# VPN IPsec ... Une bonne solution ... gratuite ! :)



## Hurrican (28 Octobre 2004)

Bonjour.

Après avoir galéré quelques jours, j'ai trouvé mon bonheur ... 

Pour ceux désireux d'utiliser des tunnels IPSec avec MacOsX, les solutions étaient "à priori" au nombre de trois :
- Se taper les fichiers de config à la main. Même moi qui m'y connait, çà me rebute (trop de risques d'erreurs, pénible, etc ...)
- VaporSec, gratuit, mais pas toujours évident à paramètrer, et ne marchant pas avec tous les parefeu (en tout cas il bloque avec mon Zywall 10).
- VPN Tracker, payant (environ 90 euros de base), mais bien conçu. 

Mon souci, c'est que je n'ai que 7 jours à attendre avant d'avoir mon routeur parefeu perso.

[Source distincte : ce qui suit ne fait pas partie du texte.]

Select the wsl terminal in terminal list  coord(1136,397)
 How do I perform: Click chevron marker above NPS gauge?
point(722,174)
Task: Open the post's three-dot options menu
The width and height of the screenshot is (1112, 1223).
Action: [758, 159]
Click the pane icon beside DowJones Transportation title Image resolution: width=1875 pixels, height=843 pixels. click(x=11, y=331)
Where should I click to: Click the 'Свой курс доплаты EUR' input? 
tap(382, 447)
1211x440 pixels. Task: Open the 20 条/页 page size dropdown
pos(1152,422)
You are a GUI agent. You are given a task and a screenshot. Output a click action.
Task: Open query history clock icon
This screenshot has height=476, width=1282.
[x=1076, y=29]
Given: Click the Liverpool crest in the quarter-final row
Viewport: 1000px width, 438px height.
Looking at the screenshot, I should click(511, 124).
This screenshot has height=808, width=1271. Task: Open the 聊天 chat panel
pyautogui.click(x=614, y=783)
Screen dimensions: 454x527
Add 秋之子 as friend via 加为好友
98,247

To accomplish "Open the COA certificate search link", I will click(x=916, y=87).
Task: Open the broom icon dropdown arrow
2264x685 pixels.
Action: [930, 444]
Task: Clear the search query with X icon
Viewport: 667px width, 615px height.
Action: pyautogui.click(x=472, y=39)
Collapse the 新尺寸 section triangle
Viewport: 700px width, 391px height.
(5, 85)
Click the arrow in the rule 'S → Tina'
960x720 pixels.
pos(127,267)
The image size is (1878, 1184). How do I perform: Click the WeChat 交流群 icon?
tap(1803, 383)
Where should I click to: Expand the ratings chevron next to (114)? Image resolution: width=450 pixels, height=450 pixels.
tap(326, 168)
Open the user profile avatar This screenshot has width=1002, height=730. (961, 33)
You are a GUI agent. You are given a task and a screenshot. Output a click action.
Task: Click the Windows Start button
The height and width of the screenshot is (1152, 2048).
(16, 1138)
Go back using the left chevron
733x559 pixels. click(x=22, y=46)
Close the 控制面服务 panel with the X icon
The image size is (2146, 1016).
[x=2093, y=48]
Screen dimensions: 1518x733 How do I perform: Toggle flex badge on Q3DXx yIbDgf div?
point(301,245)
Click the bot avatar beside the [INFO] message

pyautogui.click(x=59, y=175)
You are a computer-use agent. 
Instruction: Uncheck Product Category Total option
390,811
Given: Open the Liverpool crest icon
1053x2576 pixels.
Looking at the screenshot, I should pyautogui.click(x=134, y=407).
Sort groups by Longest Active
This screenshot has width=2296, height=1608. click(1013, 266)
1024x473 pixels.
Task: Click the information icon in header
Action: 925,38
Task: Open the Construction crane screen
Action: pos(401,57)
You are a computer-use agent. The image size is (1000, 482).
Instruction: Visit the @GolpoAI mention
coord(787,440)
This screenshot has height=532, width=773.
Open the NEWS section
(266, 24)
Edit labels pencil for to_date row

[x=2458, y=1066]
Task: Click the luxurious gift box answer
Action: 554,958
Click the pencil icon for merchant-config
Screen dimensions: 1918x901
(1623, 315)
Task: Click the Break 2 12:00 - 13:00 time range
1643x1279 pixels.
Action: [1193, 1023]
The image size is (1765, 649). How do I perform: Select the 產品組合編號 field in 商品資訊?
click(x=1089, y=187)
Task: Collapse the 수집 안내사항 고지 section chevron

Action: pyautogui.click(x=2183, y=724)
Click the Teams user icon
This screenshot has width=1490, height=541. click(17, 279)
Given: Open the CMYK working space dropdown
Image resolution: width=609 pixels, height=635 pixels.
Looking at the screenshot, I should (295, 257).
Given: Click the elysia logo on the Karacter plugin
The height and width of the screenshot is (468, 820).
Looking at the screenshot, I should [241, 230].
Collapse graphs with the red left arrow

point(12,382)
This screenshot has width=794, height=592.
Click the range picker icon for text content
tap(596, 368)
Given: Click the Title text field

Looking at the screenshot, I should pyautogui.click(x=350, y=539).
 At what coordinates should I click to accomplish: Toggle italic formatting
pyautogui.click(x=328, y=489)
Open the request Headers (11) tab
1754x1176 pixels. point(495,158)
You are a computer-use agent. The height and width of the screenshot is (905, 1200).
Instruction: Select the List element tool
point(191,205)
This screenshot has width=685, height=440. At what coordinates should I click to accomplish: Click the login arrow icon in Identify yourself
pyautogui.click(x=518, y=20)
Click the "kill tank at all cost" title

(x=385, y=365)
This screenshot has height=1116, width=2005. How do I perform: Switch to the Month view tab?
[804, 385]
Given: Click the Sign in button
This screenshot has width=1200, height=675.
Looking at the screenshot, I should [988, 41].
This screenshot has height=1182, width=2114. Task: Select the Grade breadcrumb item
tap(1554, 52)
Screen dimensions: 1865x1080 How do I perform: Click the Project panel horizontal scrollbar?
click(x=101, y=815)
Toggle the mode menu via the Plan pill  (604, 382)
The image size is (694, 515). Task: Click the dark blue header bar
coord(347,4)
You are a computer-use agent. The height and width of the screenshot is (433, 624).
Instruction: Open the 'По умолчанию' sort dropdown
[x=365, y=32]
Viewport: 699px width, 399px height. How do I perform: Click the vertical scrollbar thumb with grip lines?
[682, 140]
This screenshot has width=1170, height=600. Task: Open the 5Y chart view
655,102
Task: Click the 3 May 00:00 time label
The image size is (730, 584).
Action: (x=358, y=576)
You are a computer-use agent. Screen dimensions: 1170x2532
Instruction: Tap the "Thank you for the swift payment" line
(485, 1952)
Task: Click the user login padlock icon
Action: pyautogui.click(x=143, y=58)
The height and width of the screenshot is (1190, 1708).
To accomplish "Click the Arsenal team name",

Acheter VPN Tracker pour 7 jours ... Ca le fait pas !
J'étais donc désespéré, n'arrivant pas à établir de tunnel autrement qu'avec l'aide de VPN Tracker, lequel pour des raisons de mode démo, coupe la connexion toutes les 3 minutes. 

Et puis ... ce soir ... miracle. En fouillant profond (très profond ?), je m'aperçois qu'un petit soft non signalé par les moteurs de recherche, existe. Il s'appelle IPSecuritas.
- Il est gratuit.
- Son interface est relativement claire et bien conçue. Seule défaut à mon avis, les masques réseau en notation IP slash. mais bon quand on sait que 16 correspond à 255.255.0.0, que 24 correspond à 255.255.255.0, et 32 à 255.255.255.255, çà suffit ! 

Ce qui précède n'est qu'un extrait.